Reviewed by Lexie CornerMar 25 2025
Researchers from Beihang University in China have developed a spintronic THz emitter featuring a microscale stripe pattern that enables the modulation of chirality during THz wave generation. This emitter integrates polarization tuning directly into its design, offering a more streamlined and efficient technology compared to conventional THz sources that rely on external optical components.
Schematic of chiral terahertz generation and control: A femtosecond laser interacts with a patterned spintronic emitter, producing elliptically or circularly polarized terahertz waves. Rotating the emitter adjusts the polarization, while built-in electric fields formed by charge accumulation at the pattern's edges control the amplitude and phase differences. Image Credit: Q. Yang et al.
Terahertz (THz) waves occupy a position between microwaves and infrared light in the electromagnetic spectrum. They are useful for high-speed wireless communication, medical imaging, and security scanning because they penetrate various materials without causing damage.
Unlike radio waves or visible light, THz waves can pass through nonmetallic materials like paper and clothing, revealing structural details of biological molecules.
To fully utilize THz waves, controlling their polarization—the direction in which the waves vibrate—is essential. Polarization control is crucial for optimizing THz applications, which span from enhancing imaging and sensing to improving data transmission.
Current methods for controlling THz polarization often rely on large external components like metamaterials or wave plates. These solutions are limited, typically work within specific frequency ranges, and are unsuitable for small devices. Researchers have been investigating ways to control THz polarization directly at the source to overcome these challenges.

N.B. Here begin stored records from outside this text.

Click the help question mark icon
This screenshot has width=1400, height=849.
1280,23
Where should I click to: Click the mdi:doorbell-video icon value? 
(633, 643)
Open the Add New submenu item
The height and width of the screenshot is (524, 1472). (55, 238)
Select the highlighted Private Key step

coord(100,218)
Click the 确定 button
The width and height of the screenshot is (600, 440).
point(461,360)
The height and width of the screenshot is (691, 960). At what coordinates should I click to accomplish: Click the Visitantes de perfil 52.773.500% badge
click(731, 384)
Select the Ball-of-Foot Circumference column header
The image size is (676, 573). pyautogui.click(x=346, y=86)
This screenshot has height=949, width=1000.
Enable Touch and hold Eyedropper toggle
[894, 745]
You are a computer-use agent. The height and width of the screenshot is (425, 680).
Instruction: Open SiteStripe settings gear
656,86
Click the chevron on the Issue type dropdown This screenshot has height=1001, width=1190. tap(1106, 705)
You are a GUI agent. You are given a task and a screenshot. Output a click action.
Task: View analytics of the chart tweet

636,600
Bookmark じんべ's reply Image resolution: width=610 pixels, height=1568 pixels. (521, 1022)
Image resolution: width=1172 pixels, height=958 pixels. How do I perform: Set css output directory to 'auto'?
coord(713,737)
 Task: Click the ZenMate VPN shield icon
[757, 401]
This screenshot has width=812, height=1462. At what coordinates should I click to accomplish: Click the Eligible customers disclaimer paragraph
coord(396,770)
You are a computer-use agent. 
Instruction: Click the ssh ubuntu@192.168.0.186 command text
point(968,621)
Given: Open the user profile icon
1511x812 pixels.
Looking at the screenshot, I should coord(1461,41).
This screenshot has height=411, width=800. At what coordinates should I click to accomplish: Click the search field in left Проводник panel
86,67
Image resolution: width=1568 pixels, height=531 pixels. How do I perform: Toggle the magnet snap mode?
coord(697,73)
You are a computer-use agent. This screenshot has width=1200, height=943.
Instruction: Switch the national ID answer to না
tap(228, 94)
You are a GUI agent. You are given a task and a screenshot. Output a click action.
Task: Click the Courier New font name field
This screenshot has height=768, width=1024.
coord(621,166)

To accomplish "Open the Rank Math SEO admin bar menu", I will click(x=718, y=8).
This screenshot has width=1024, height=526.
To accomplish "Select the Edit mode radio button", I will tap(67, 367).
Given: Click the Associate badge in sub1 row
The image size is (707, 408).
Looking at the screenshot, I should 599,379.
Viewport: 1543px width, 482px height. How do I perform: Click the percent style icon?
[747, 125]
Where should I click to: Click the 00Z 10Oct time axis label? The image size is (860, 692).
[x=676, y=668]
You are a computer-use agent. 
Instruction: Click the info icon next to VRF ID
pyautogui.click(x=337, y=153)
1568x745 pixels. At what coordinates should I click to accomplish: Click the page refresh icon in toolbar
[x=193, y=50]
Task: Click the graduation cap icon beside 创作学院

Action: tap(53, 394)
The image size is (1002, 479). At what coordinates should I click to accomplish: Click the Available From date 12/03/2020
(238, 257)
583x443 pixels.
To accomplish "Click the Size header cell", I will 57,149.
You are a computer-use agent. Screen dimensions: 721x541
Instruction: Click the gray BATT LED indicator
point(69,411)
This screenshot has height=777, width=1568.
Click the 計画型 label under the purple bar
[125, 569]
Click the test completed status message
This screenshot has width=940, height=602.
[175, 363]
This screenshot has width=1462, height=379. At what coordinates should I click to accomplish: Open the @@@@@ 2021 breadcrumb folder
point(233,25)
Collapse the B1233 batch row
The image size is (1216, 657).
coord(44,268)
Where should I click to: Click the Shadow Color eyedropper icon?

The emitter consists of thin-film layers of platinum, cobalt-iron-boron, and tungsten. When exposed to ultrafast laser pulses, the material generates a spin current, which the inverse spin Hall effect then converts into an electrical charge.
The emitter's microscale stripe pattern modifies charge distribution, creating an inherent electric field that influences the amplitude and phase of the emitted THz waves. By adjusting the stripe arrangements, the researchers achieved precise polarization tuning without relying on external optical components.
By simply rotating the emitter, it is possible to switch between linear, elliptical, and circular polarization states with both flexibility and efficiency. Notably, the device demonstrates broadband polarization control by maintaining high-quality circular polarization with an ellipticity greater than 0.85 across a wide frequency range of 0.74–1.66 THz.
To validate their patterned emitter, the research team designed and tested seven distinct configurations, each with a different stripe aspect ratio. They evaluated the effect of various patterns on emitted THz polarization using THz time-domain spectroscopy. The results indicated that larger stripe aspect ratios generated stronger built-in electric fields, leading to greater polarization control.
The configurations with larger aspect ratios produced THz waves with tunable polarization, allowing precise switching between left- and right-handed circular polarization by adjusting the azimuth angles of the stripe pattern. This level of integrated control within a single device represents a significant improvement over conventional THz sources.
This technology could impact various fields, including biomedical imaging, by enabling more accurate biomolecule detection and earlier disease diagnosis, and wireless communication, where it may enhance data transmission rates through polarization multiplexing. The increased measurement sensitivity could also advance precision sensing and quantum optics.
The compact and efficient design of the spintronic emitter makes it suitable for on-chip integration, which is essential for developing scalable, cost-effective THz devices for practical applications. Future research will focus on improving frequency-selective control, opening up further possibilities for advanced photonic and wireless systems.
This innovation brings the potential of THz technology closer to real-world applications and represents a significant step forward in the development of this area of the electromagnetic spectrum.
Journal Reference:
Yang, Q., et al. (2025) Broadband polarization spectrum tuning enabled by the built-in electric field of patterned spintronic terahertz emitters. Advanced Photonics. doi.org/10.1117/1.AP.7.2.026007.